Лиля. Новиков до сих пор ее помнит. Вспоминает по ночам. Ее родинки, ямочки на щеках, глаза, губы, ее аккуратные груди, соски. Мечтает. Словно она жива. Кощунственно желает. Разве можно вожделеть мертвую? Лиля…
…Недолгий случился роман в Литинституте. Концерты.
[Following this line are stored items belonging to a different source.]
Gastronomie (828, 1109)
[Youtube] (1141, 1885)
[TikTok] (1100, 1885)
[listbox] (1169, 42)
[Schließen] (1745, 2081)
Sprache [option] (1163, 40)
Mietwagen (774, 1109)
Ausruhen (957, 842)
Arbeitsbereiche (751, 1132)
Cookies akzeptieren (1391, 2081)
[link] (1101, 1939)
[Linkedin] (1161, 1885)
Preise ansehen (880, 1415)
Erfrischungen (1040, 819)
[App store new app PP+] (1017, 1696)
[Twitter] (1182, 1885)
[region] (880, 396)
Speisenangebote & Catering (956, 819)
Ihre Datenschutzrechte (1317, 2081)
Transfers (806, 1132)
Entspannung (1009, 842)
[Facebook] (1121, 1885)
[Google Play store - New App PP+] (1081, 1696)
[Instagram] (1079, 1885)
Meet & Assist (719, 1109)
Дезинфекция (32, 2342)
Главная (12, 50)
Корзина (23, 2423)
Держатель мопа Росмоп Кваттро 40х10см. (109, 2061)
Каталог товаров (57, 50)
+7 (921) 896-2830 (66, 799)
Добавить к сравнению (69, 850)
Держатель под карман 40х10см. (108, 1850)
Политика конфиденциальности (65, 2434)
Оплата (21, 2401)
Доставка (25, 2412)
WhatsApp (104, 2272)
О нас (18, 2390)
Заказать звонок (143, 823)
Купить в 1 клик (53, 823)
Театры. Стихи писала… Любовь… Да, любовь…
Все могло сложиться совсем иначе. Но… Был ли он виноват? С этой их идеологией, классовостью, со всем этим фарисейством… Только весь как оплеванный – на всю жизнь. Руки хотел на себя наложить… Пережил… Со временем забылось. Только в интернете появляется иногда… Редко…
…Век-волкодав. Бандитский век…
Это, кажется, Брехт сказал: «Несчастна страна, которая нуждается в героях». А он, Новиков, не герой. Совсем не герой. Он и не мечтал никогда стать героем. Он – человек рациональный…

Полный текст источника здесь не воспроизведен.